If you’ve spent any amount of time in a TCFP catch-up, you’ll know it doesn’t take long before the conversation veers from ISAs and investment frameworks into the high-brow realms of Aristotle, Machiavelli, and whatever philosophy book someone claims to be half-way through. Some teams analyse fund flows; we diagnose the human condition. It’s all part of the service.
Recently, we found ourselves laughing about that old (and wrongly attributed) “Aristotle quote” where the youth are accused of being rude, feckless, impulsive, and incapable of respecting their elders. Scholars point out Aristotle never actually wrote those lines - but he did say, in the Rhetoric, that young people are passionate, prone to following impulses, and inclined to believe in ideals before practicality. In other words, exactly what every older generation says about the younger one… and has been saying for 2,400 years.
But the more interesting connection came when we layered this with a passage from Niccolò Machiavelli’s The Prince:
“There is nothing more difficult, more dangerous, or more uncertain in its success
than to introduce a new order of things.
Those who flourished under the old oppose it,
and those who might benefit under the new defend it only lukewarmly…”
If Aristotle gives us the timeless complaint about youth, Machiavelli gives us the timeless explanation: systems don’t like change, and people don’t trust what hasn’t yet been proven.

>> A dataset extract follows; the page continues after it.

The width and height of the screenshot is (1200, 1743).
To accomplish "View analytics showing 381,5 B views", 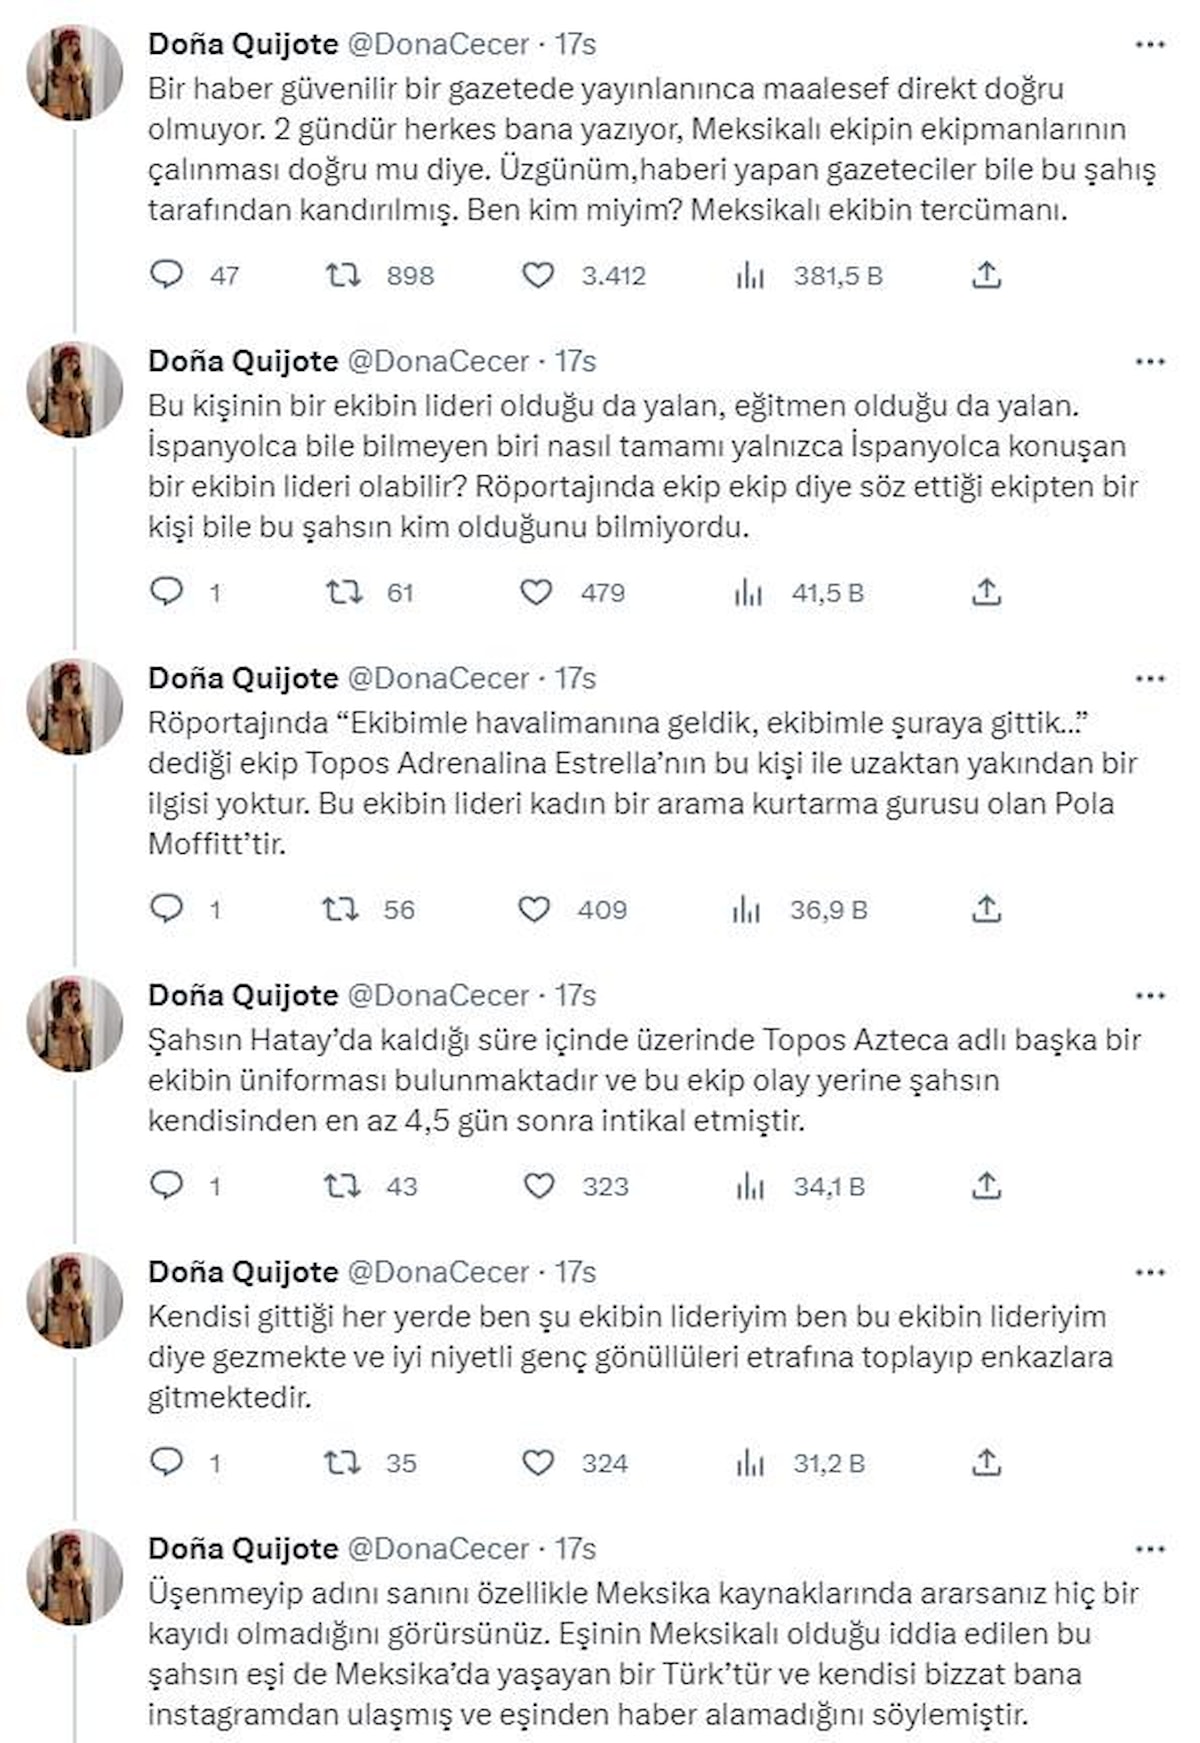I will coord(749,275).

The young are criticised for their impatience.
But that impatience is precisely what forces new possibilities into the world.
The old guard resist because the existing system suits them.
The potential winners of the new system hesitate because hope is less tangible than habit.
And in the middle sits anyone trying to lead change - in business, in finance, in policy, or in their own lives - discovering the uncomfortable truth Machiavelli warned about: innovation is messy, unpopular, and only obvious in hindsight.
At TCFP, we see this play out constantly:
- clients transitioning from accumulation to decumulation
- families shifting from control to stewardship
- advisers rethinking what “value” means in a world where 90% of technical queries can be answered by a well-trained machine
- and yes, an industry wrestling with new models of delivery, transparency, and human-centred advice (money, made human).
So perhaps the youth aren’t the problem.
Perhaps their unruly energy is exactly what keeps the world from grinding to a halt.
And perhaps those who push for change - whether they are young or simply “young-minded” - deserve a bit more credit. They carry the burden Machiavelli described: facing resistance from the beneficiaries of the past, and skepticism from the beneficiaries of the future.
It’s a hard place to stand.
But it’s where progress begins.
Which is probably why we keep ending up debating Machiavelli in TCFP catch-ups.
Sometimes you need a Renaissance political theorist to explain the dynamics of the modern advice business.